Compound of the Formula (II)

The compounds of the formula (II) are substances known to the person skilled in the art.

R¹ represents a methyl or ethyl group, preferably a methyl group.

R² represents a saturated or unsaturated linear or branched or cyclic hydrocarbyl group with 1 to 46 C atoms, preferably a methyl group.

In a preferred embodiment, R² represents a group which is selected from the group consisting of the formula (R2-I), (R2-II), (R2-III) and (R2-IV)
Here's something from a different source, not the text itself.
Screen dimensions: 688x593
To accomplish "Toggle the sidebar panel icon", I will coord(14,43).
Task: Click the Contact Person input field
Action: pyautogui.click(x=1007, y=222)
The dotted line represents the bond by which the substituent of the formula (R2-I), (R2-II), (R2-III) or (R2-IV) is bound to the rest of the compound of the formula (I) or formula (II). Any double bond having dotted line represents independently from each other either a single carbon-carbon bond or a double carbon-carbon bond. Any wavy line represents independently from each other a carbon-carbon bond which when linked to the carbon-carbon double bond is either in the Z or in the E-configuration.

In the above formulae n represents 1, 2, 3 or 4, particularly 1 or 2.

In one of the preferred embodiments, R² represents either a group of the formula (R2-I) or of the formula (R2-II).

In another preferred embodiment, R² represents either a group of the formula (R2-III) or of the formula (R2-IV).

It is preferred that compound of the formula (II) is selected from the group consisting of 2-methylbut-3-yn-2-ol (=methylbutynol, “MBY”), 3-methylpent-1-yn-3-ol (=ethylbutynol, “EBY”), 3,5-dimethylhex-1-yn-3-ol, 3,7-dimethyloct-6-en-1-yn-3-ol (=dehydrolinalool, “DLL”), 3,7-dimethyloct-1-yn-3-ol, 3,7-dimethylnon-6-en-1-yn-3-ol (=ethyldehydrolinalool, “EDLL”), 3,7,11-trimethyldodec-1-yn-3-ol, 3,7,11-trimethyldodec-6-en-1-yn-3-ol, 3,7,11-trimethyldodeca-6,10-dien-1-yn-3-ol (=dehydronerolidol, “DNL”), 3,7,11-trimethyldodeca-4,6,10-trien-1-yn-3-ol (=ethinylpseudoionol, “EPI”), 3-methyl-5-(2,6,6-trimethylcyclohex-1-en-1-yl)pent-1-yn-3-ol and 3-methyl-1-(2,6,6-trimethylcyclohex-1-en-1-yl)pent-1-en-4-yn-3-ol.

It is particularly preferred that compound of the formula (II) is selected from the group consisting of 2-methylbut-3-yn-2-ol (=methylbutynol, “MBY”), 3-methylpent-1-yn-3-ol (=ethylbutynol, “EBY”), 3,7-dimethyloct-6-en-1-yn-3-ol (=dehydrolinalool, “DLL”), 3,7-dimethylnon-6-en-1-yn-3-ol (=ethyldehydrolinalool, “EDLL”), 3,7,11-trimethyldodeca-6,10-dien-1-yn-3-ol (=dehydronerolidol, “DNL”) and 3,7,11-trimethyldodec-1-yn-3-ol.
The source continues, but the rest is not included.